Exercise details
What lines of the material below hold the string "will"? Copy them out.

Data shown
Start of Block

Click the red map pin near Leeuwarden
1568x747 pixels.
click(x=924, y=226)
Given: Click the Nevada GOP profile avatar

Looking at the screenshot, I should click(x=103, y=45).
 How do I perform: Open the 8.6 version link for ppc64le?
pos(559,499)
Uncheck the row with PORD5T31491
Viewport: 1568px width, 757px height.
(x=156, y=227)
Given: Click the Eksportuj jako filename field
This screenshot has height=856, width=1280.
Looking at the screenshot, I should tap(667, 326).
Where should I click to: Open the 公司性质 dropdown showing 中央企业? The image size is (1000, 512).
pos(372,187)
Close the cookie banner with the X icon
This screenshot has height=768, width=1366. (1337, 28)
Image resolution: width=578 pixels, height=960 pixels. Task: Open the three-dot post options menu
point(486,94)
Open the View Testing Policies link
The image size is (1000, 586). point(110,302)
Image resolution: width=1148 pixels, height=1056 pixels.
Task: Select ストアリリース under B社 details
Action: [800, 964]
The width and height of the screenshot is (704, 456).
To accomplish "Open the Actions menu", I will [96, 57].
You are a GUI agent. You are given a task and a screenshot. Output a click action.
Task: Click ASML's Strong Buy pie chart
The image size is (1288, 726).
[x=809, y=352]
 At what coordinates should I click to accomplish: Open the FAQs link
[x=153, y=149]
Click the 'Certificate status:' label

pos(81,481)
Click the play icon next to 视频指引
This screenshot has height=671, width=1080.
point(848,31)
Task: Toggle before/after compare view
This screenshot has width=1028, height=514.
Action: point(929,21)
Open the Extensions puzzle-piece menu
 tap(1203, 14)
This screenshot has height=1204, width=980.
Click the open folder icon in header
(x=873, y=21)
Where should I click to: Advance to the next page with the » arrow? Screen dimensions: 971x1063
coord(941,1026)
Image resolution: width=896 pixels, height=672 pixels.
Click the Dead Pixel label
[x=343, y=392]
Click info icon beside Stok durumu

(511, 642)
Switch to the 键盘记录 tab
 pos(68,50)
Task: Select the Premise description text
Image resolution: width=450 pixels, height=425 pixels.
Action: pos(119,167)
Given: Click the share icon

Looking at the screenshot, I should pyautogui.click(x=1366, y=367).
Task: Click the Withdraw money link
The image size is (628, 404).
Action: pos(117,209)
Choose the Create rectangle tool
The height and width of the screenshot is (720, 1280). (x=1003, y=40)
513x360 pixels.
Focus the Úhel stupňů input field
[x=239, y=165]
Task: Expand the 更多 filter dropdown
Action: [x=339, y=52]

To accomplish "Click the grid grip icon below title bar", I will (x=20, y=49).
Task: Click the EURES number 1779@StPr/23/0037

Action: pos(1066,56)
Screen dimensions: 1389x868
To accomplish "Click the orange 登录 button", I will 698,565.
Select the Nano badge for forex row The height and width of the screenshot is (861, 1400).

End of Block

Reply to the exercise
To accomplish "Open the Actions menu", I will [96, 57].
To accomplish "Click the grid grip icon below title bar", I will (x=20, y=49).
To accomplish "Click the orange 登录 button", I will 698,565.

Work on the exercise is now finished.